CMSD Board Votes to Put Levy on Ballot
CLEVELAND – Cleveland Metropolitan School District board members gave their final approval on Tuesday night to put a levy on the November ballot to fund Cleveland’s ailing schools.
Nine school board members voted unanimously to put the levy on the ballot.
“This is about not doing business as usual, but doing unusual business and really getting the result our community deserves and our kids need,” District CEO Eric Gordon said.
In early July, Ohio Governor John Kasich signed ‘The Cleveland Plan,’ as it’s called, into law, giving the district more independence over hiring, firing and even rewarding teachers.
The district will also work more closely with charter schools.
“For 63-cents a day we are going to be able to actually implement our legislation in the Cleveland Plan.
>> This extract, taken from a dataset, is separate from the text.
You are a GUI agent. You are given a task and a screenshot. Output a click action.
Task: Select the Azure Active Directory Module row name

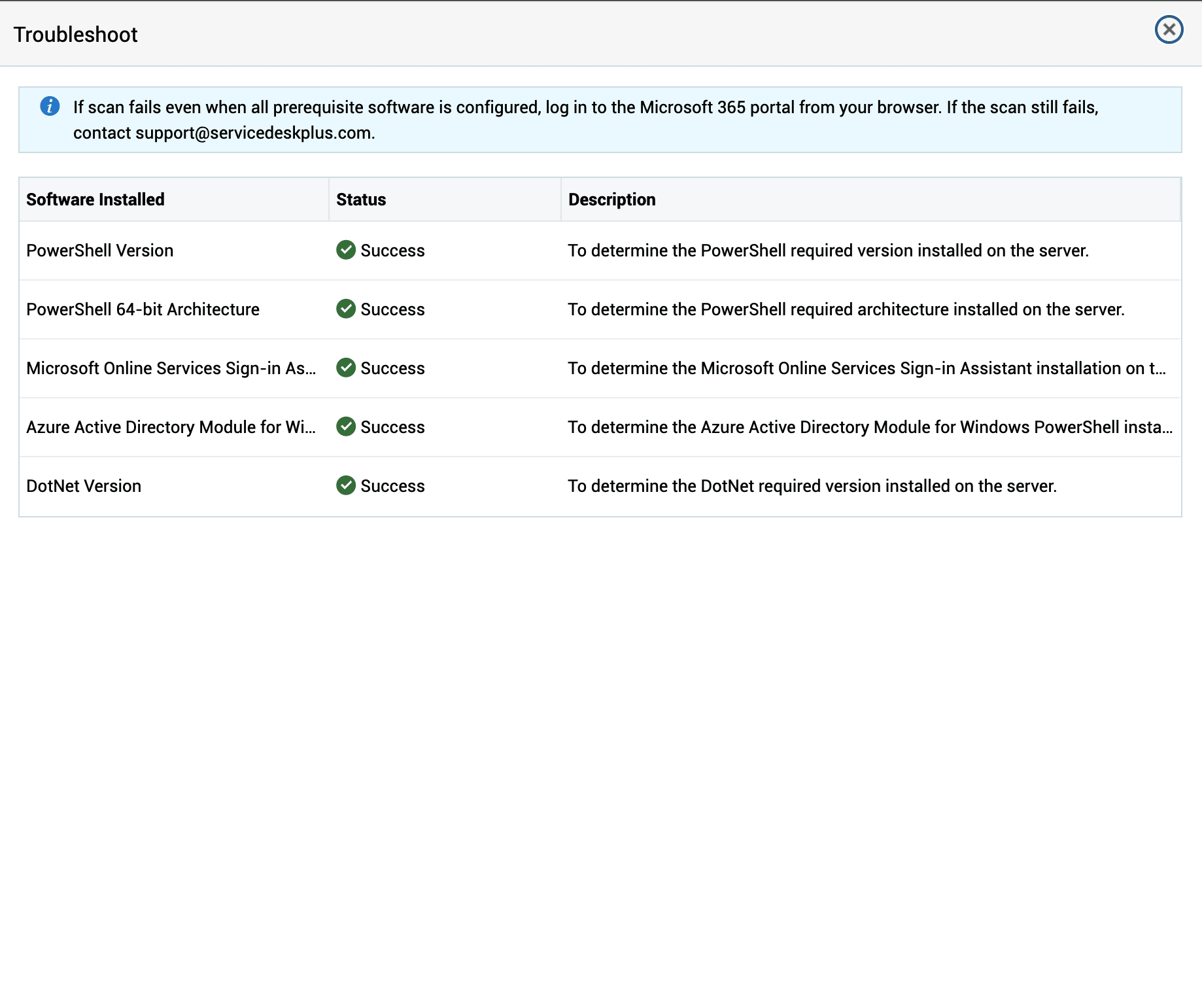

We are going to be able to focus on outcomes, dramatically improve the graduation rate,” Gordon said.
Gordon said the tax would be about 63-cents a day for a property worth $50,000.
That is about $19 a month.
If voters approve the levy, it will only be effective for four years.
Voters would then decide if the tax stays or goes.
“And we can vote it up or vote it down and at least this way we can see whether it has worked, whether it’s working, or whether it has not worked,” said parent and retired teacher Annaliesa Henley, who supports the levy.
A handful of people who do not want the levy showed up at the board meeting.
“We don’t think they can do a good job with the school levy,” said Satinder P.S. Puri.
The levy could bring in up to $85 million a year, but Gordon said that in reality it will be closer to $65 million a year.